If you are using a large number of baseline targets (>20), it’s recommended to use
the optional --use_baseline_sum
argument when calling train-model
. This
reduces the total number of baseline targets to one during training.
Evaluate samples for CNVs¶
Once parameters have been estimated from an appropriate set of training samples,
they can be used to perform copy number analysis for the relevant targets on
a test sample with the evaluate-sample
command. Here you can pass simply a
sample BAM file or a coverage matrix CSV (generated using the same targets).
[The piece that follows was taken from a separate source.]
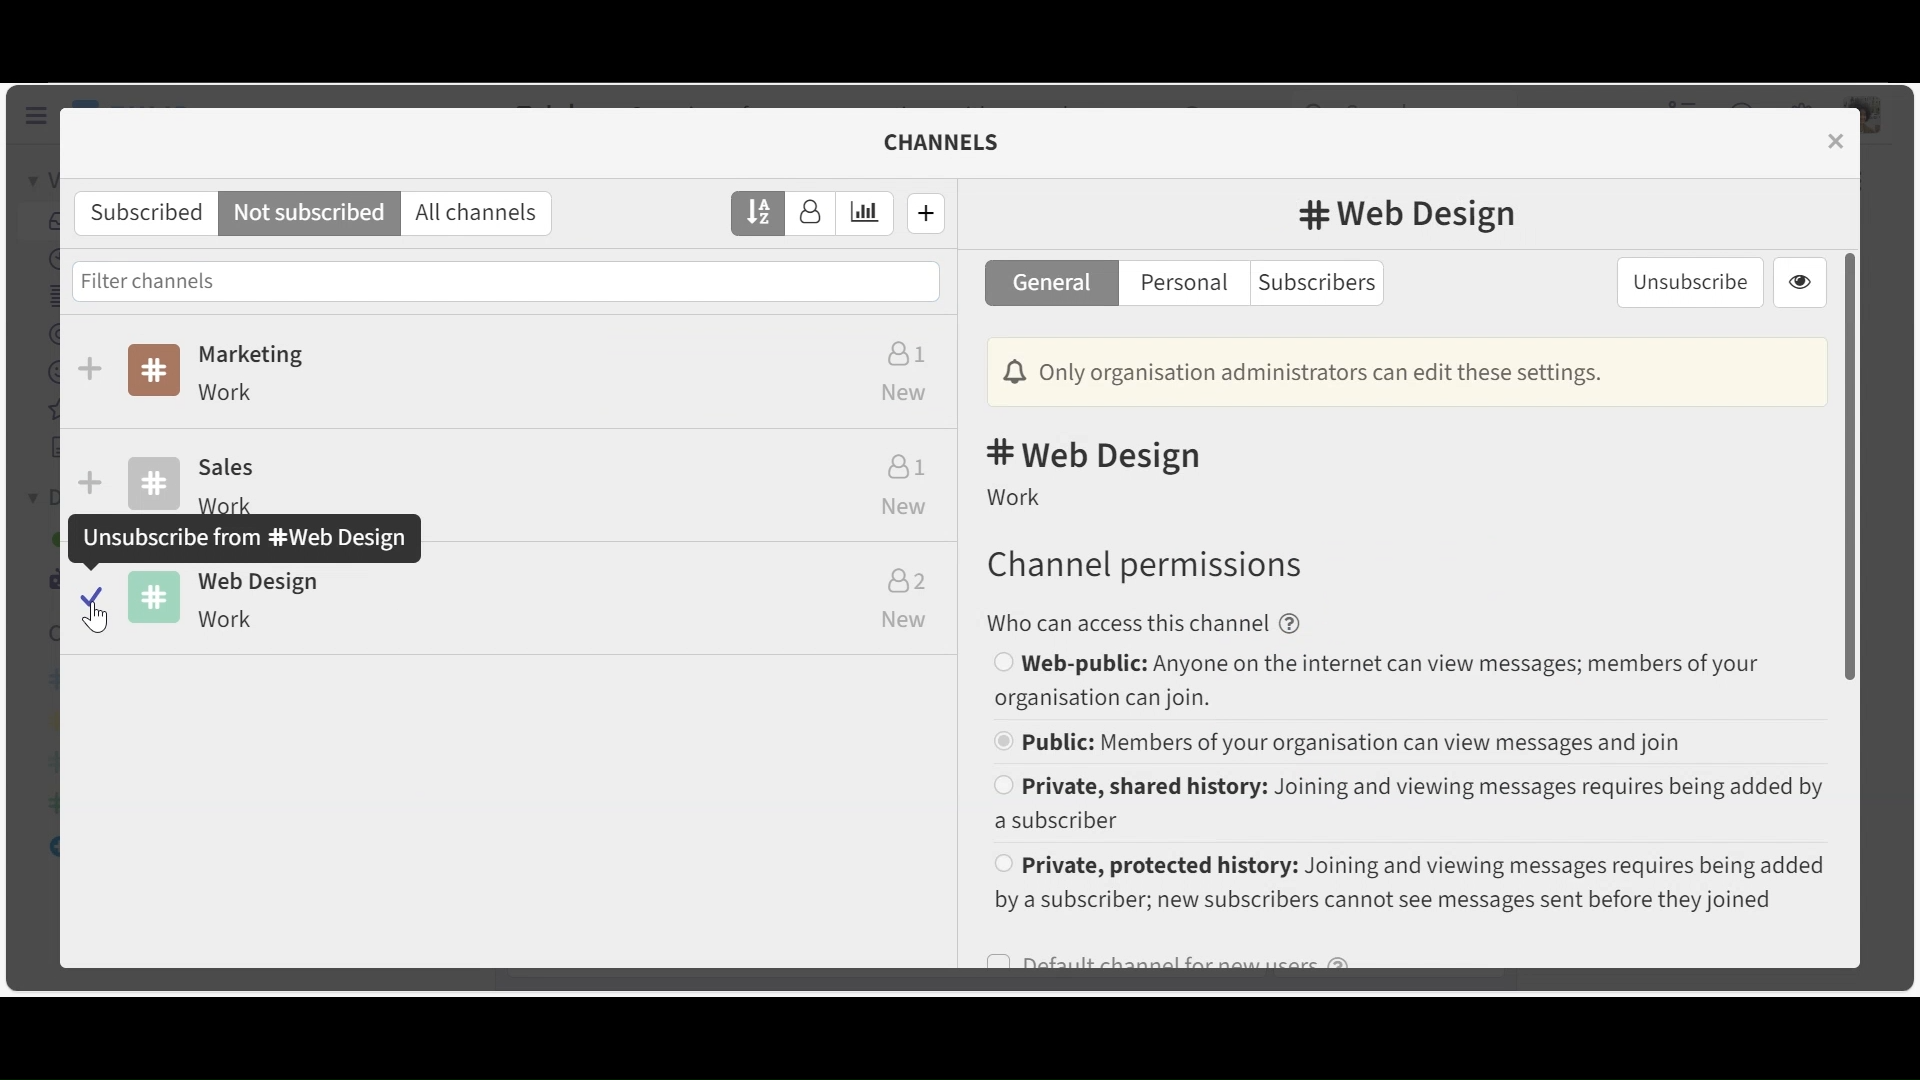 The height and width of the screenshot is (1080, 1920). Describe the element at coordinates (1688, 280) in the screenshot. I see `Unsubscribe` at that location.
To evaluate the first test sample in the file
test_data/test_female_sample_coverage.csv
use the following command:
genecnv evaluate-sample test_data/test_female_sample_coverage.csv dmd_baseline_params.pickle \
normal_female_results
This command will produce three output files with the provided prefix,
normal_female_results.txt
, which provides the posterior probabilities and
copy numbers for all relevant targets, normal_female_results_summary.txt
which provides a summary of any CNVs detected,
and normal_female_results.pdf
, which provides a visualization of the copy
numbers and posterior probabilities across targets.
Depending on the number of total targets and MCMC iterations needed for
convergence, the sample evaluation may take up to 10-12 minutes to complete. By
default it takes advantage of multiple cores, but this can be turned off with
the option --use_single_process
.
For further detail and options, see the CLI documentation.